Bu rol dağılımı kendiliğinden mi gerçekleşiyor, yoksa ardında "adsız kahraman" senarist ve rejisörler mi var?
*
Evet, bu kitap, 28 Şubat Süreci‘nin psikolojik harekât boyutunun devam ettiğini
belgelemiyorsa, yaşlı başlı bir erkek hikâyecinin böyle bir işgüzarlığa kalkışmasını nasıl yorumlamalıyız?.
Mustafa Kutlu’da zerre kadar dürüstlük, vicdan ve insaf
bulunsaydı, 28 Şubat’ın perde arkasını, o süreçte yapılan zulümleri, mağdurların yaşadıklarını
anlatırdı.
28 Şubat’ın köşeyi dönen banka hortumcusu darbeci subaylarını, MİT’çilerini konu edinirdi.
17 Ağustos
depreminin merkez üssünün tam üstünde yer alan ve depremde yıkılan binada yaşanan
rezaletleri, kurulan tezgâhları anlatırdı.
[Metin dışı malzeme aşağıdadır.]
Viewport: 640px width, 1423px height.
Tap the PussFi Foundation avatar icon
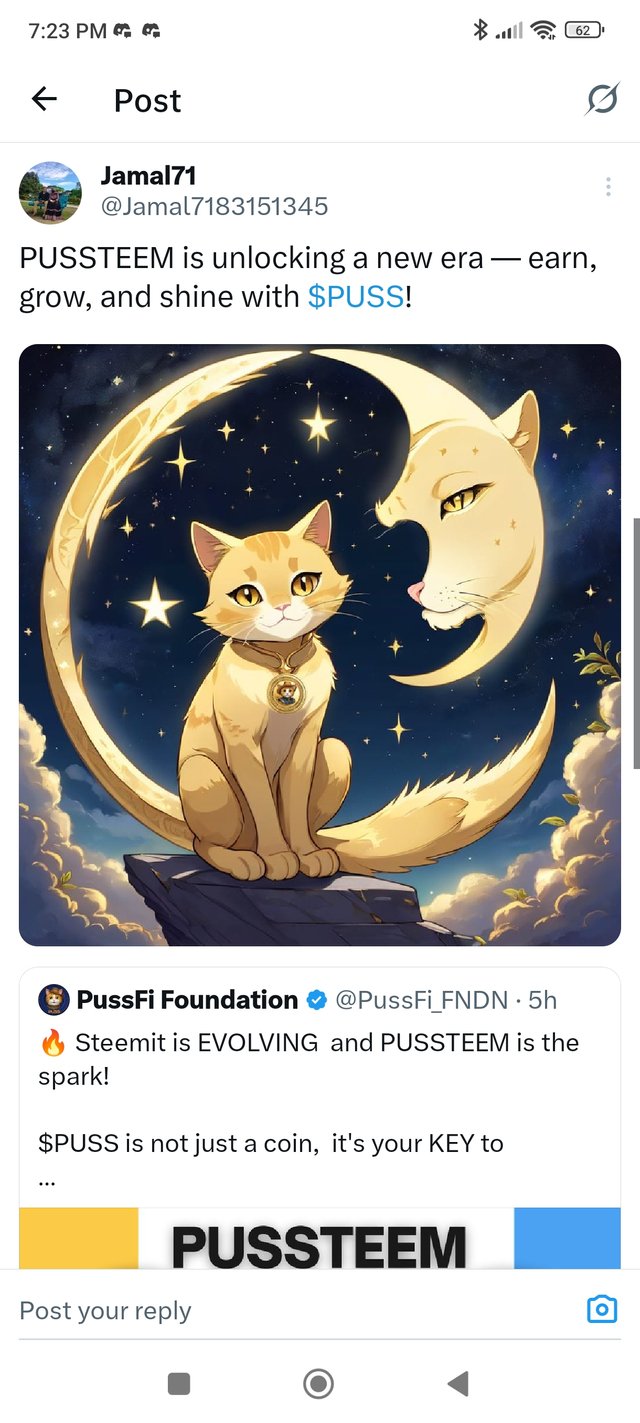coord(54,1000)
28 Şubat'ın altyapısının nasıl hazırlandığını, Aczmendilik adlı prefabrik tarikatın nasıl
imal edildiğini, Müslüm Gündüz adlı ayyaşın
nasıl bir şeyhe dönüştürülüp medya yıldızı haline getirildiğini, madrabaz Ali Kalkancı‘nın ardında kimlerin bulunduğunu, Fadime Şahin adlı kadının kimler tarafından Müslüm
ile Ali Kalkancı’ya gönderildiğini anlatırdı.
Bunu yapmıyor..
Derdi 28 Şubat’ın mağdurlarının imajı ve itibarı ile..
Katliamdan yaralı kurtulmayı başarmış birileri varsa onların kafasına sıkmak, yaralarına tuz basmak için artçı tetikçi olarak cinayet mahallinde dolaşıyor, son temizliği yapıyor.
*
Gelelim 28 Şubat’ın kahramanlarına..
Aslında, 28 Şubat’ın pek fazla kahramanı yok..
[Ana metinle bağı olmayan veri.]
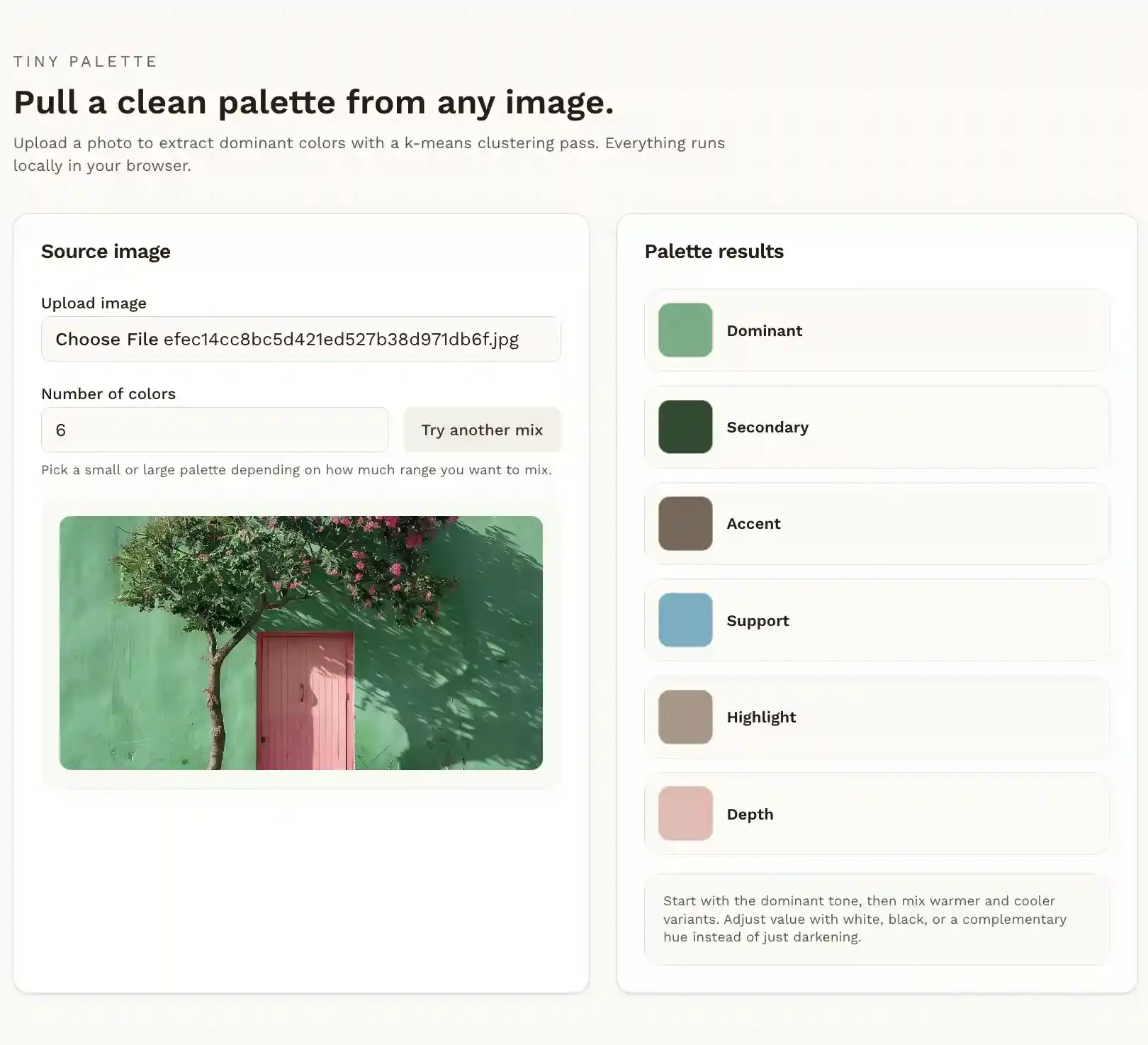1148x1045 pixels.
Task: Select the uploaded jpg filename text
Action: point(342,339)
Baş kahramanı, merhum Prof. Dr.
Mahmud Esad Coşan hoca idi.. Bedelini, Nisan 1997’de ülkeyi
terk edip üç yıl boyunca sığınacak yer
arayarak ödedi.
Ve de Avustralya‘ya
yerleştikten sonra trafik kazasında
ölerek..
Öldürülerek.
İkinci kahraman Hasan Celal Güzel‘di..
Sürece direndiği için tutuklandı, yargılandı ve hapis
yattı.
Ve sonrasında nisyana mahkum edildi.
Cüzzamlı muamelesi gördü.
Yalnız bırakıldı.
Ve 2018 yılının serin bir 19 Mart günü hicran içinde sessiz
sedasız yalnız öldü.
Ardından ağlayanı bile yoktu.
*
Üçüncü kahraman, “Namlusunu millete çeviren
tankı alkışlayamam” diyen, “Türkiye İran olmayacaktır,
Cezayir olmayacaktır, fakat Suriye de olmayacaktır” diyerek
kükreyen Muhsin Yazıcıoğlu idi.
2009 yılında şaibeli bir helikopter kazasında öldü.
Öldü mü, öldürüldü mü, anlaşılamadı.
Dördüncü kahraman, Av. Kemal Yavuz Ataman’ın 1997
yılının Eylül ayında İslâm Dergisi’nde
yayınlanan bir yazısına göre, Nazlı Ilıcak’tı.
Ilıcak, sonradan müebbet hapis talebiyle yargılandı.
Terör örgütü üyeliği suçlamasıyla..
Bu listeye, dönemin Sultanbeyli Belediye Başkanı Ali Nabi Koçak da eklenebilir.
Bir de, belki 28 Şubat’ın kahramanı denilemezse de
mağduru olanlar var. Mesela Nurettin
Şirin.. Yıllarca hapis yattı.
Mustafa Kutlu şayet iyi niyetli ve dürüst bir adam
olsaydı, böylesi mağdurların dramını hikâyeleştirirdi.
Uydurma “kahraman”lara atfettiği fuhuş ve zina
isnadıyla “gerçek kahraman”ları itibarsızlaştırma şerefsizliğini sergilemezdi.
*
Ne yazık ki ülkemizde çok sinsi, çok alçakça, çok
derin ve acımasız bir psikolojik harp olanca şiddetiyle sürdürülüyor.
28 Şubat süreci “yerlileştirilmiş ve millileştirilmiş”
olarak başka yol, yöntem ve araçlarla farklı bir düzeyde devam ettiriliyor.